Editor’s Note: Dr. Garmezy is on a well-deserved vacation. The Badge & Gun is taking the opportunity to rerun her most popular column to date – about the White Knight Syndrome.
In matters of the heart, caring officers can be drawn to troubled lovers. A number of HPD men and women have played the part of the white knight rescuing the damsel in distress. She’s grateful and beautiful and somewhat exotic – or he is sensitive and passionate – but can the relationship last?
They can last, but “white knight” relationships are more likely to fail than balanced partnerships. The damsels, or suffering serfs, get sick of being rescued; and the officers get sick of doing the rescuing.
Perhaps you are a white knight. Try these quiz questions from The White Knight Syndrome.
- My partner made me feel idolized in the beginning of our relationship.
- I am too worried about my partner to leave.
- Often, I know better than my partner what is best for her.
Or answer these questions, appearing here for the first time in print:
- My partner needed my help to get out of an abusive relationship.
- My partner is unemployed and broke.
- Or, if employed, my partner works seminude.
Basically, the white knight increases his or her self-esteem by relieving the suffering of his partner. The men find themselves attracted to one woman after another who is so messed up or misguided that, as Dylan sang, when wishing on stars, she always prays to headlights.
The Damsel’s Appeal
Both sexes turn into white knights because they need to be needed. Maybe that was the role they played in the family they grew up in, and they felt most loved when someone else was ill or in trouble and they rallied around that person. These rescuers genuinely like to help.
The truth is, when any of us help, we do so in part to feel better about ourselves. And any marriage requires compromise, even sacrifice. Many, many women take care of everyone but themselves. Still, in a healthy relationship, giving is a two-way street.
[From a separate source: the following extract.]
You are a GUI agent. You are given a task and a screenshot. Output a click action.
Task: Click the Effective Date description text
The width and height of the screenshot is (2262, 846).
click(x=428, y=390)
White knight relationships stay lopsided year after year. The knights who stay are generous and altruistic but that’s not quite all.
Colleagues who get stuck in this pattern tend to take control of lovers who at first are happy to be propped up by someone wise and powerful telling them what to do. Officers want to be strong and supportive, and these folks tell them they’re all of that. Putting it bluntly, these relationships can boost weak self-esteem.
Also, choosing a dependent partner increases the odds that your partner will stick by you, which is a nice hedge for someone afraid of being dumped.
Happily Ever After?
Let’s count the ways this flawed connection can go wrong. First, the damsel can mature into a settled adult who no longer requires protection or supervision, but the cop doesn’t get that. He still sees her as the lost, vulnerable girl he fell in love with.
She can tell he thinks of her as damaged goods and she resents the smothering concern that implies she can’t cope on her own. She may feel her partner blames her for everything because a central underlying theme of their marriage is that he’s smart and sensible and she’s a screw-up.
The relationship could get rocky as the wife tries to be stronger, surer and more independent. Her knight secretly may not want her to succeed, because if she does, she outgrows him. For example, he might discourage her from going back to school.
In a completely different scenario, the damsel may still want rescuing but the poor knight, who’s tired of managing her life on top of his own, just wants to grab a tankard of mead and watch someone else’s tournament. She didn’t outgrow the relationship, he did. She used to be “wrong in all the right ways,” to quote Pink; now she’s just needy and exhausting.
In this case, the woman may sense her champion slipping away. She can respond to his changes and function more independently. They can fight about how she’s too clingy and he isn’t there for her. Or, consciously or unconsciously, she can make a string of mistakes to convince him he’d better stay on-duty.
If you see yourself here and you are not yet committed to this folly, proceed with caution. Damsels in distress tend to come with debt, diagnoses and dysfunctional families. Perhaps choosing a partner who doesn’t have a track record of poor decision-making would be a better way to go. (Yes, you may tuck this article into your buddy’s gym bag).
And if it’s you, and you’re already in the middle of it, encourage and recognize your partner’s growth. Too often, we change but our spouse’s image of us, clouded with “you see what you expect to see,” doesn’t keep up.
Work on living in a way that leaves you content with your choices. Earn and accept the respect of folks other than your partner, so that if you guide her less and she reveres you less, you’re still o.k. Knights and damsels and suffering serfs must all move beyond the confining roles of a medieval fantasy.